→ Selected text:

————————

The HARVEST numbers are in and all indications are that Wisconsin’s deer hunters can expect another banner year in 2017. Here’s a look at harvest results from 2016 and how things are shaping up for Badger State hunters this season.
What’s not to like about Wisconsin deer hunting? Last year the combined hunter kill (gun, bow, crossbow, youth, muzzleloader and antlerless) totaled 310,374 whitetails. These are preliminary numbers for 2016 but these totals have held steady for over a decade, with a couple of banner years topping 400,000 deer in our state.
To put this in perspective, Wisconsin’s deer hunters annually tag nearly 75,000 more whitetails than are taken in New York, and more than 10 times the harvest of deer in the entire six-state New England region. That amounts to a lot of deer, no matter how you look at it.
Dr. James Kroll and Pat Hogan discuss the impact of wind on deer behavior.
(Via North American Whitetail)
According to Badger State deer experts, overall, our deer herd is stable or expanding statewide, which is great news for hunters going into the year’s hunting season. With plenty of deer available, room to roam and a forecast that’s as good as it gets, it certainly appears that Wisconsin’s deer hunting contingent can look forward to another productive season this fall.

————————

→ Provided data:
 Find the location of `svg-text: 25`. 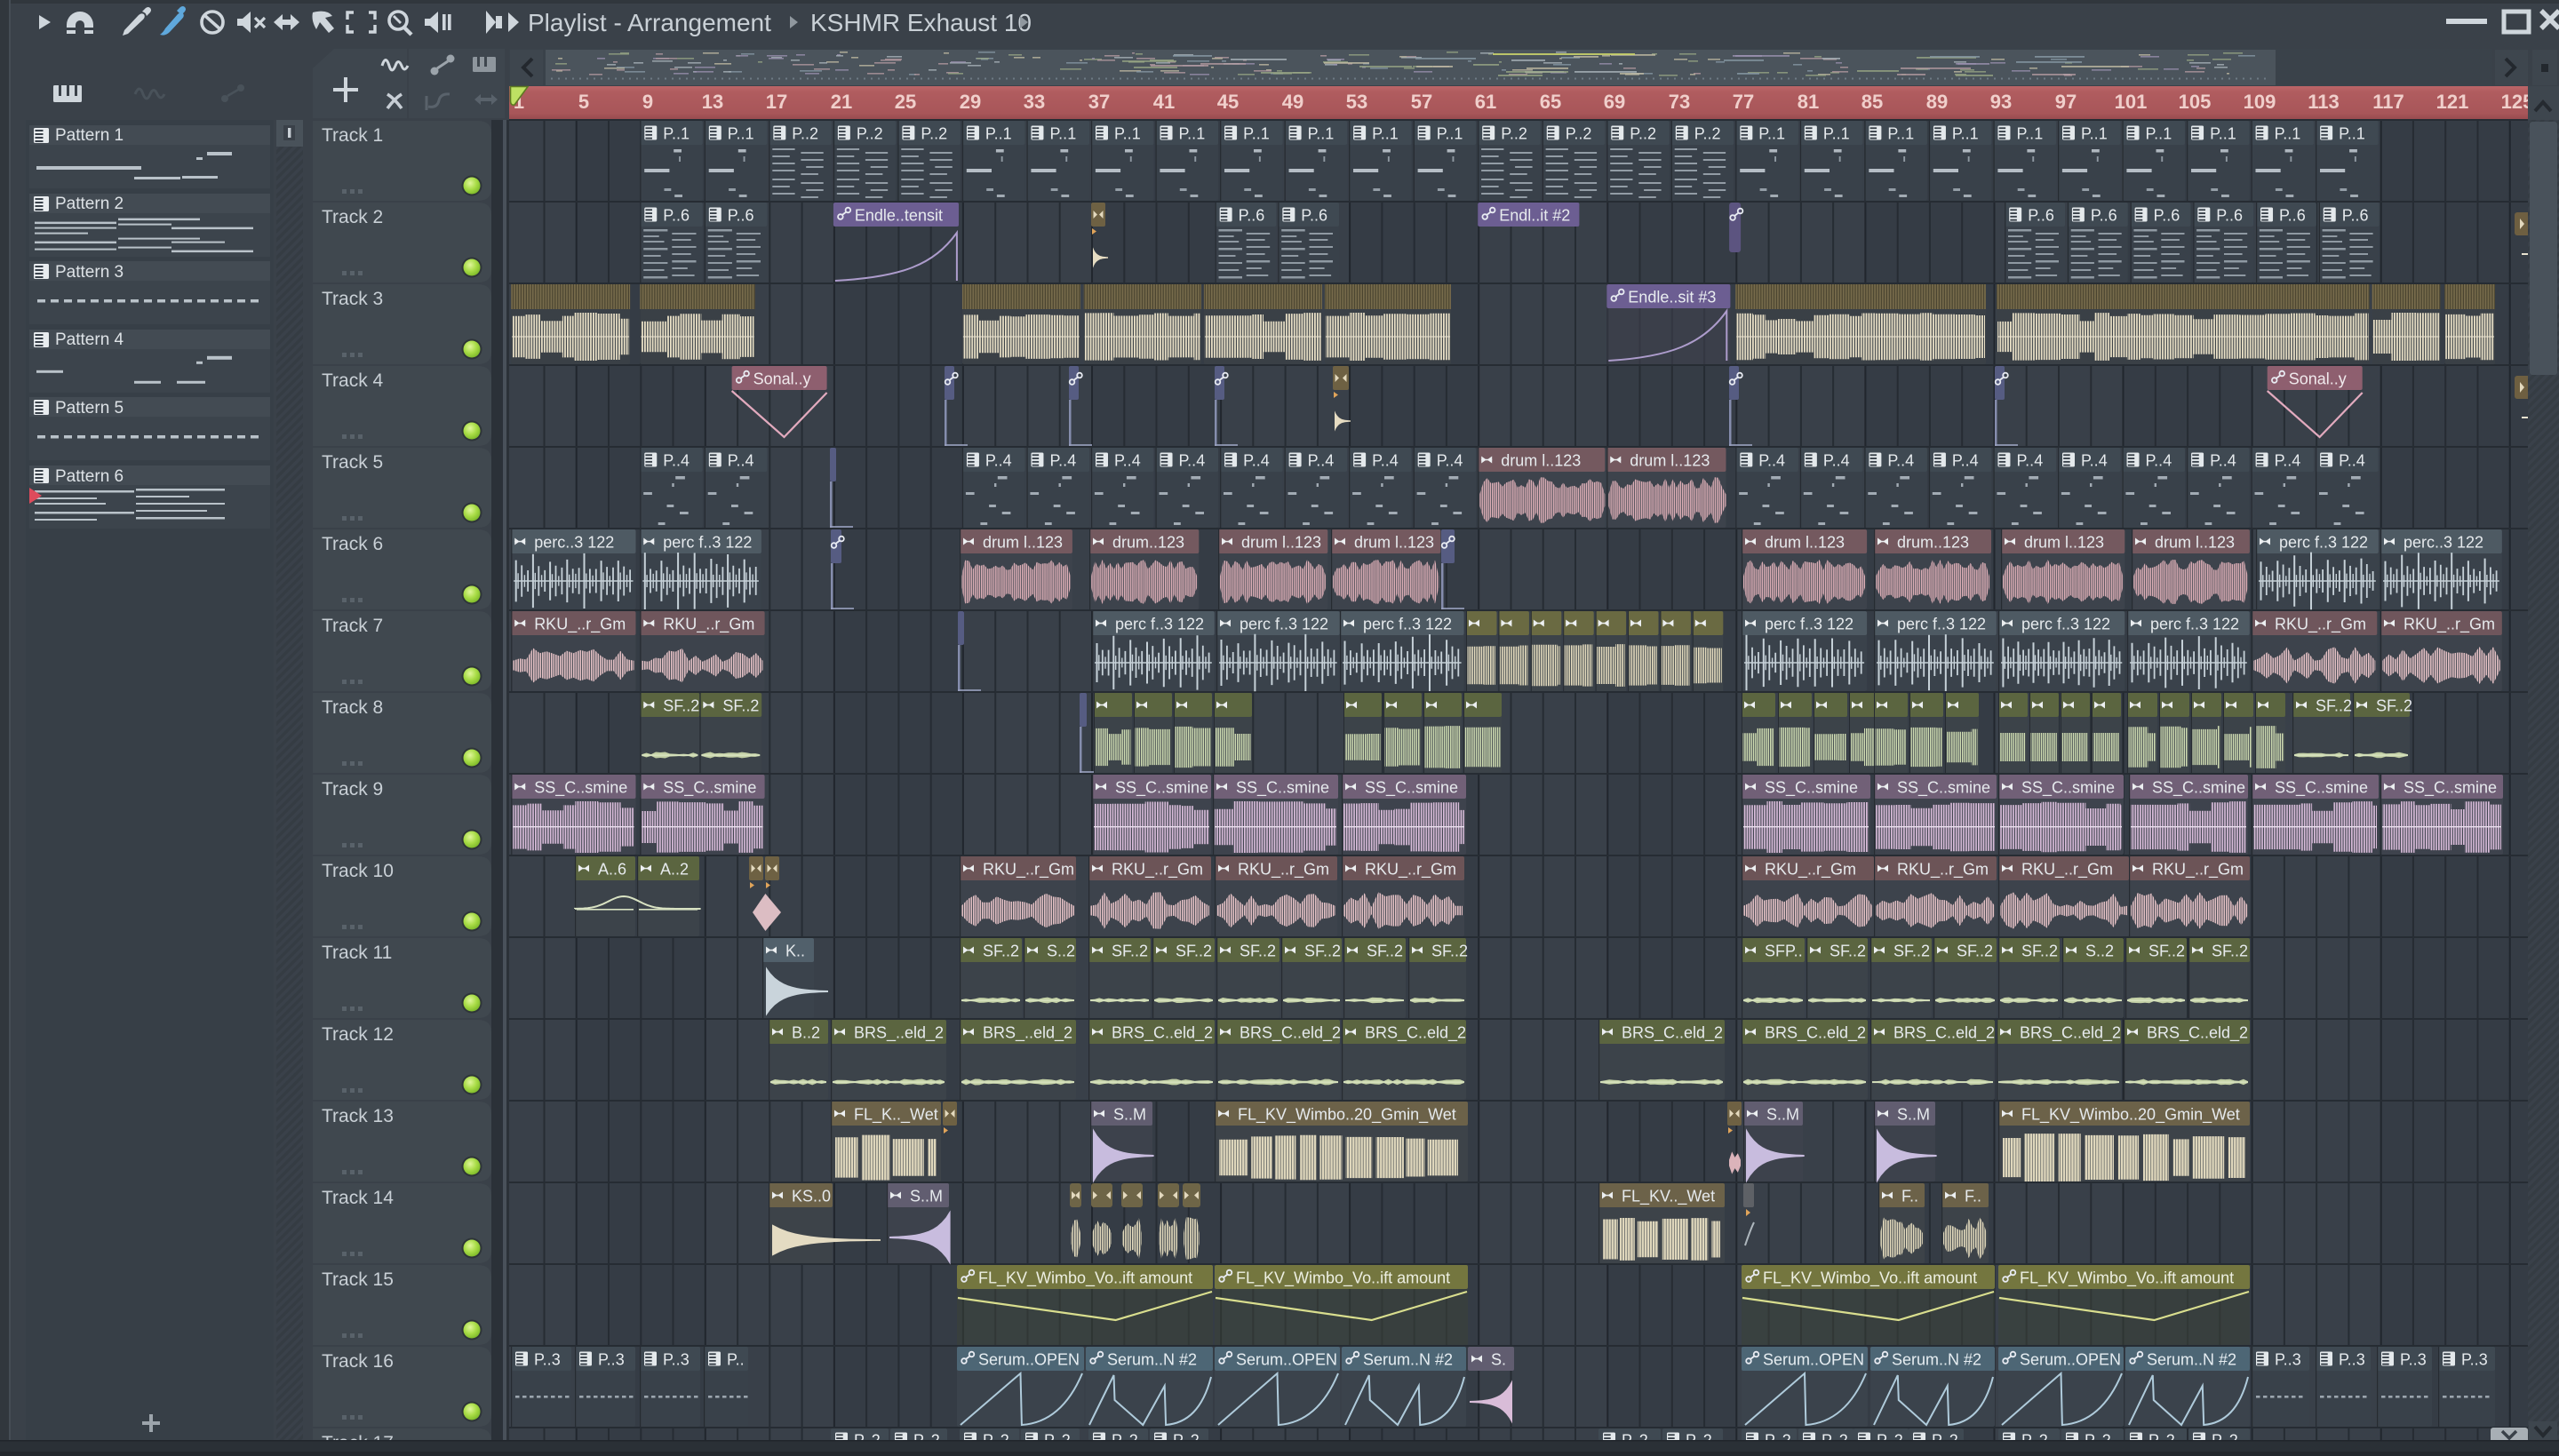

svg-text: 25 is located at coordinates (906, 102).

————————

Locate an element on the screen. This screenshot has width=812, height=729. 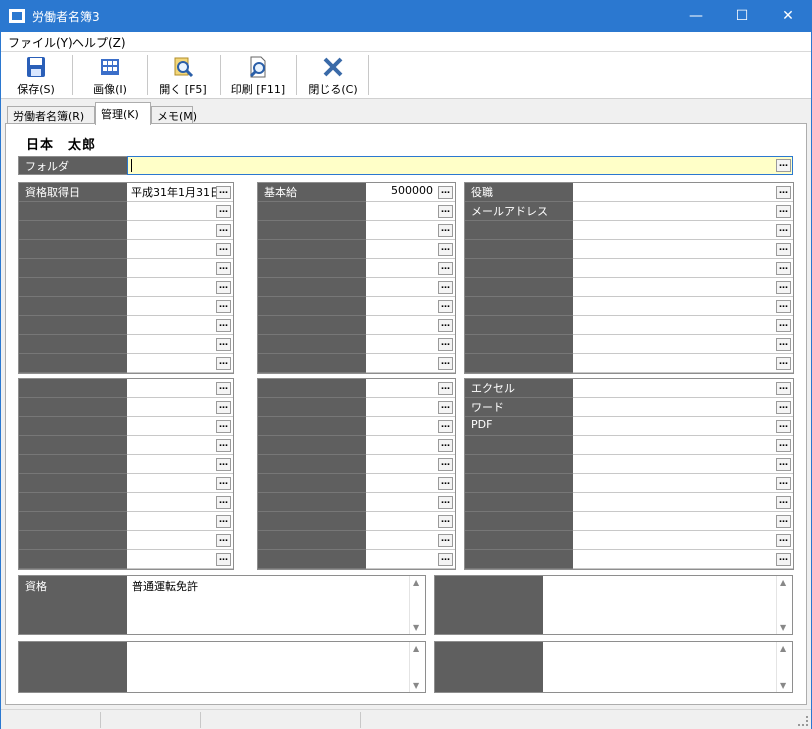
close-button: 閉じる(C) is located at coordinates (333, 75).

————————

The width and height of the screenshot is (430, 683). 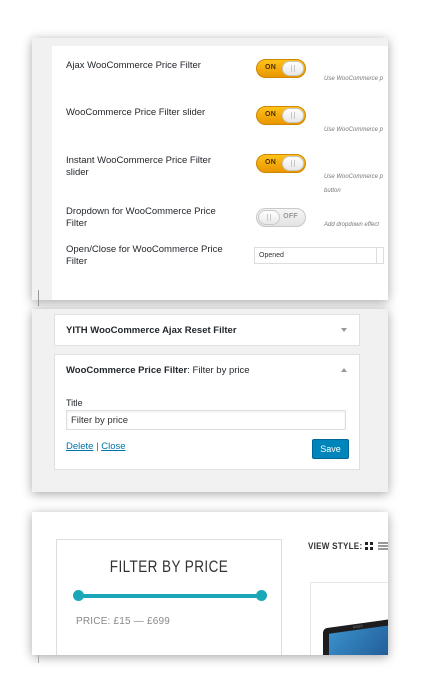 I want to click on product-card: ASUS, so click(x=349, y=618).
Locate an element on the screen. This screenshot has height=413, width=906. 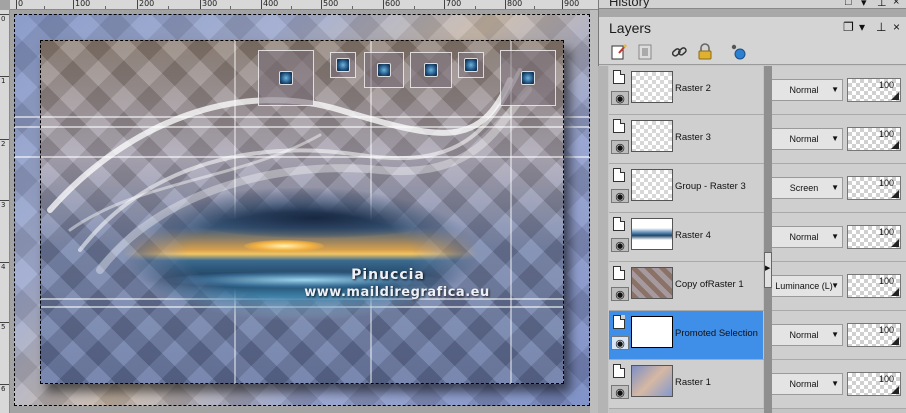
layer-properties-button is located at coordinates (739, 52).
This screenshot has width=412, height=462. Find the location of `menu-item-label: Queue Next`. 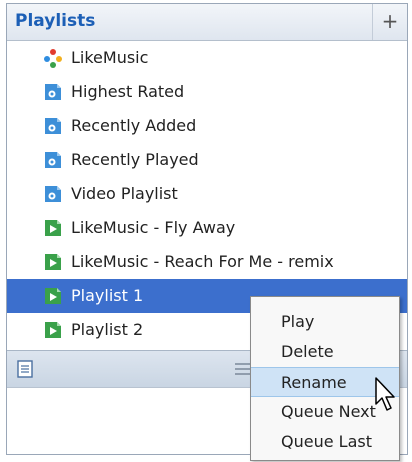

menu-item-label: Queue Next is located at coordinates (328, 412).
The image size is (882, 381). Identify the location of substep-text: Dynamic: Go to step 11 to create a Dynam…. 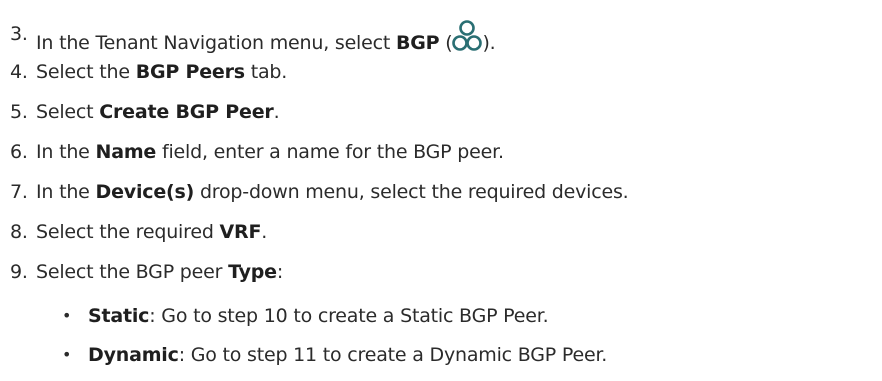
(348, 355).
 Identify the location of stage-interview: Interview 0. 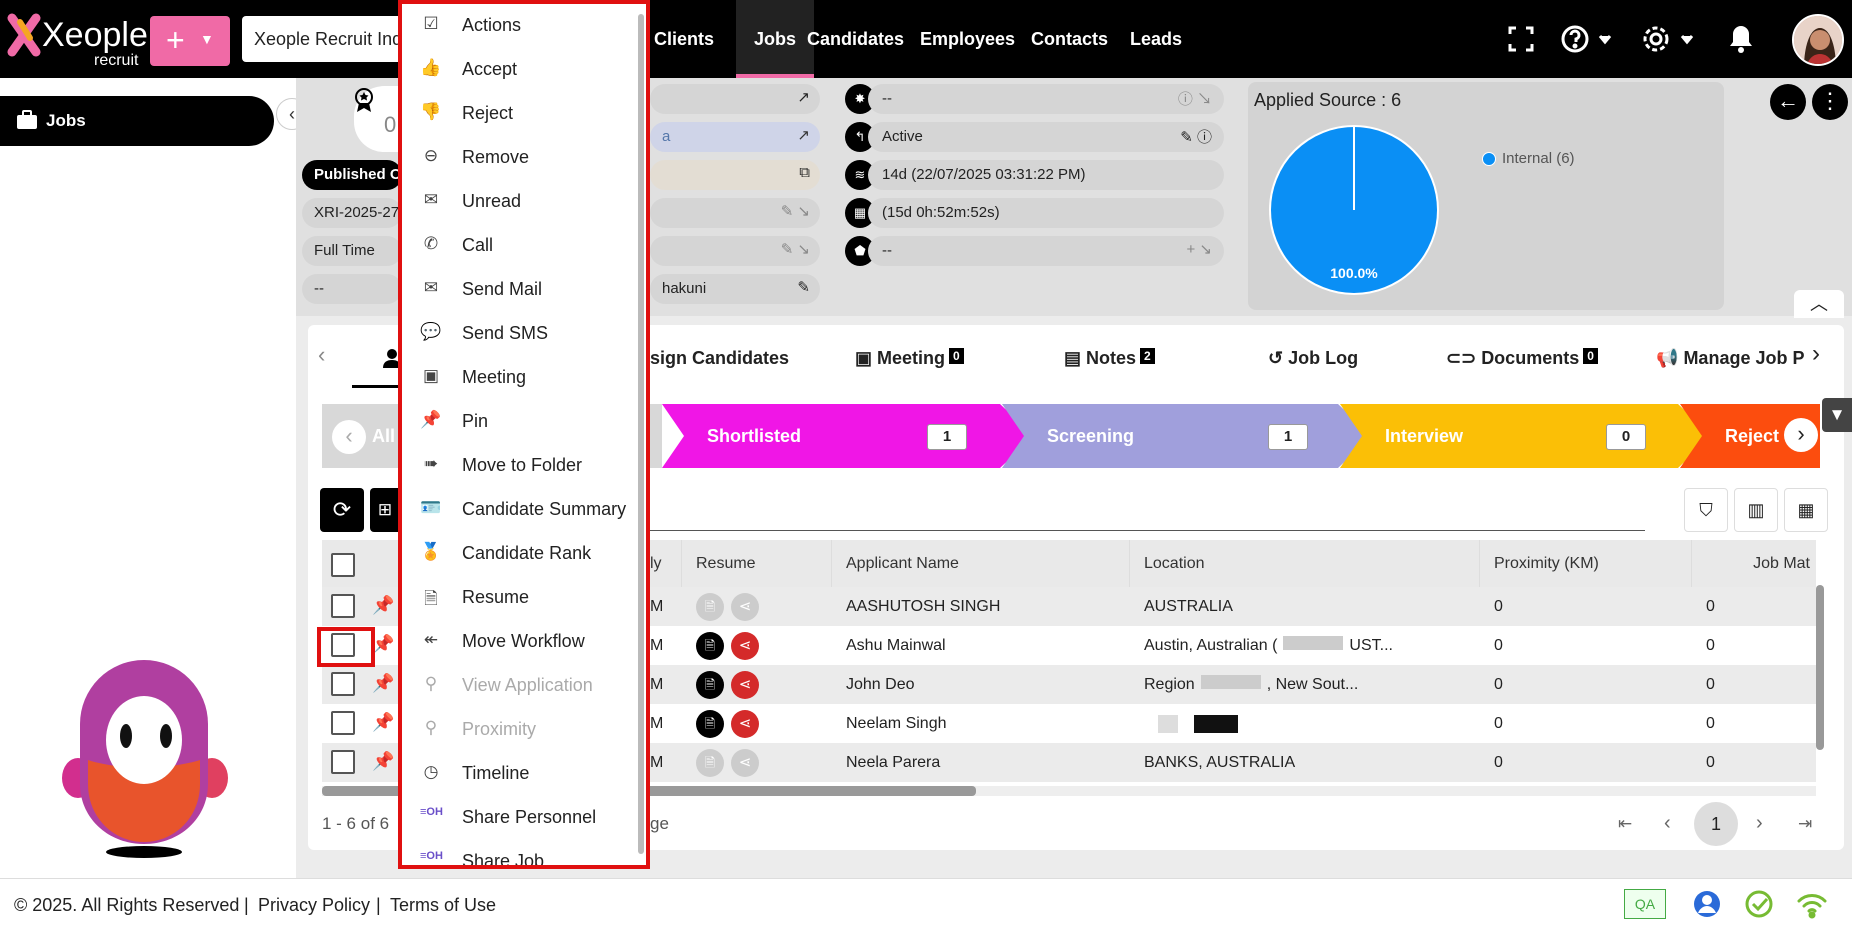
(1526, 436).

————————

→ Tasks to perform:
(a) Answer these from the Wisconsin deer hunting text:
(i) What was last year's combined hunter kill in Wisconsin?
(ii) About how many more whitetails do Wisconsin's hunters tag each year than are taken in New York?
(iii) What do the state's deer experts say about the deer herd?
(b) In the entries, take the part that opens with the line containing "has height=413, width=906." and closes with the line containing "(1526, 436).". Write it out again with "screenshot" swapped for "screen capture", keeping everything else the same and leaving out the pictures.

→ Answers to the exercises:
(a)
(i) 310,374 whitetails.
(ii) Nearly 75,000 more.
(iii) It is stable or expanding statewide.

(b)
Locate an element on the screen. This screen capture has height=413, width=906. 
layer-properties-button is located at coordinates (739, 52).
This screen capture has width=412, height=462. Find the location of `menu-item-label: Queue Next`. 

menu-item-label: Queue Next is located at coordinates (328, 412).
The image size is (882, 381). Identify the location of substep-text: Dynamic: Go to step 11 to create a Dynam…. 
(348, 355).
 Identify the location of stage-interview: Interview 0. 
(1526, 436).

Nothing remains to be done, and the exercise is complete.